Olivier Père

Une nuit au Roxbury de John Fortenberry et Les Rois du patin de Josh Gordon et Will Speck

Une nuit au Roxbury (1998). L'idiotie selon Will Ferrell

Une nuit au Roxbury (1998).

Les Rois du patin (2007). L'èchec selon Will Ferrell

Les Rois du patin (2007).

C’était la fin des années 90, l’été de préférence. Une comédie américaine faisait la honte de son distributeur et de son attachée de presse qui conseillait aux journalistes de ne pas aller la voir en projection de presse. Aujourd’hui ils ont réglé le problème puisque ces films ne bénéficient plus que d’une sortie technique (quand ils sortent…) en version française dans une salle parisienne, sans projection de presse (voir le sort injuste réservé au sympathique Trois Corniauds des frères Farrelly).

Cette comédie, Une nuit au Roxbury (A Night at the Roxbury, 1998), nous la découvrîmes par hasard en accompagnant l’ami Jean-François Rauger.

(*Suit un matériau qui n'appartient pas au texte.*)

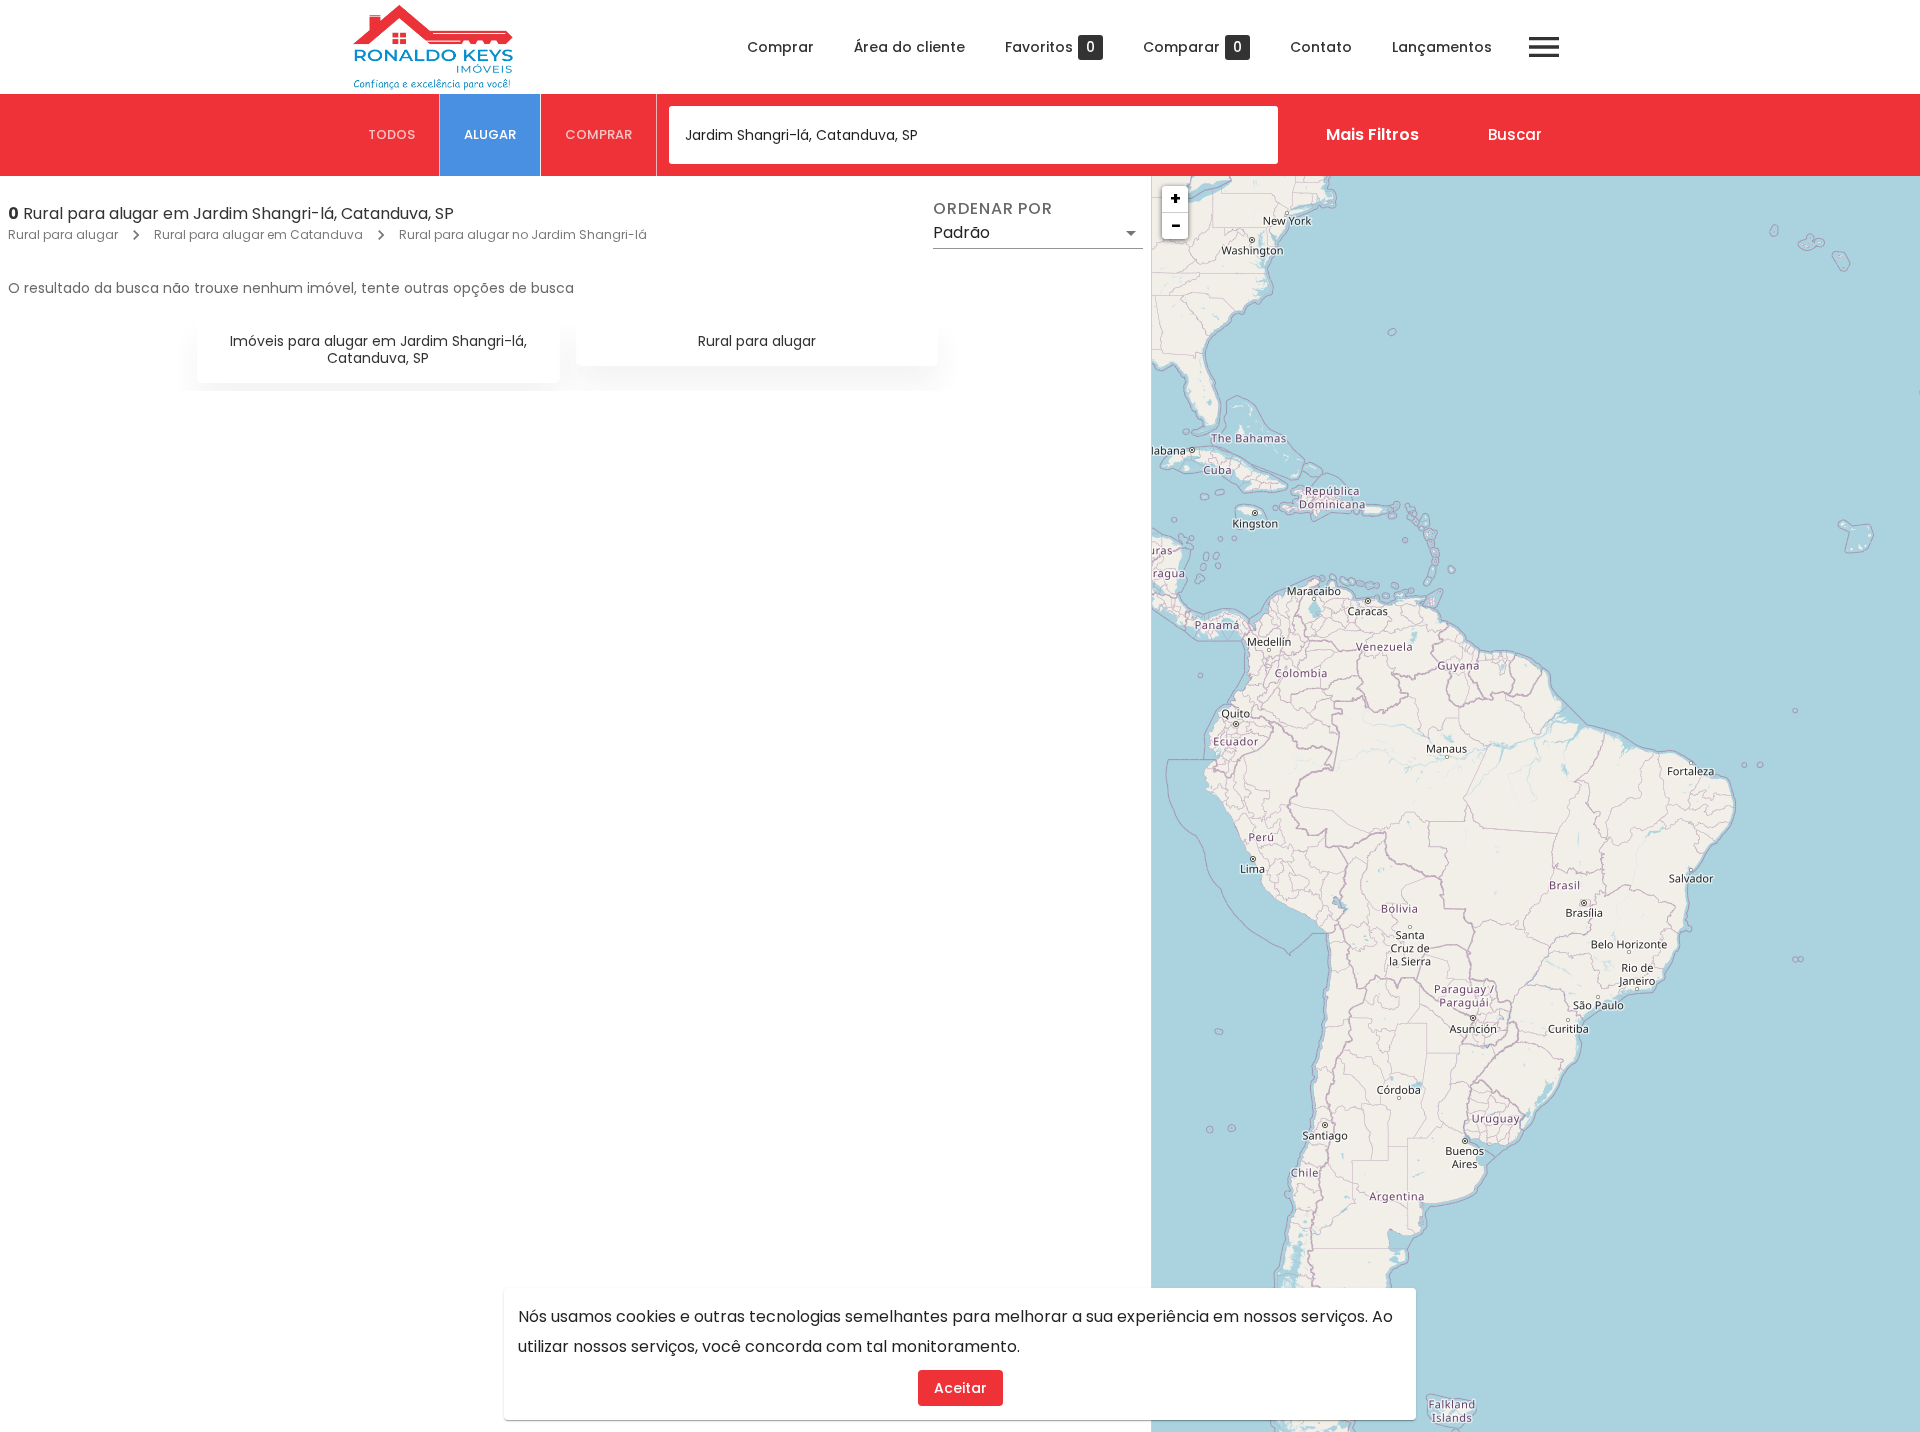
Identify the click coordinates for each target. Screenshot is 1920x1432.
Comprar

Elle nous laissa épuisés, saoulés, les maxillaires en compotes, les zygomatiques détruites, mais heureux d’avoir autant ri devant un film qui passa bientôt du statut de minable navet estival à celui de maître étalon de la nouvelle comédie américaine, révélant au passage celui qui allait en devenir le dieu vivant (on y reviendra.)

Pour l’instant en 1999 Une nuit au Roxbury faisait la joie de deux amateurs de comiques qui n’ont pas peur de trop en faire pour trop faire rire (comme les Siciliens Franco et Ciccio par exemple), rejoints petit à petit par un cercle de convertis qui n’a cessé de s’élargir. Nous avons donc immédiatement eu un faible pour cette désopilante Nuit au Roxbury produite (et secrètement réalisée) par Amy Heckerling (dont le plus beau titre de gloire reste Fast Times at Ridgemont High, classique absolu de la « teen comedy » en 1982) et surtout écrite et interprétée par Will Ferrell et Chris Kattan, un duo de comique et d’imitateurs à l’époque inconnus ou presque en France et qui appartenaient à la nouvelle génération de la célèbre émission comique « Saturday Night Live ».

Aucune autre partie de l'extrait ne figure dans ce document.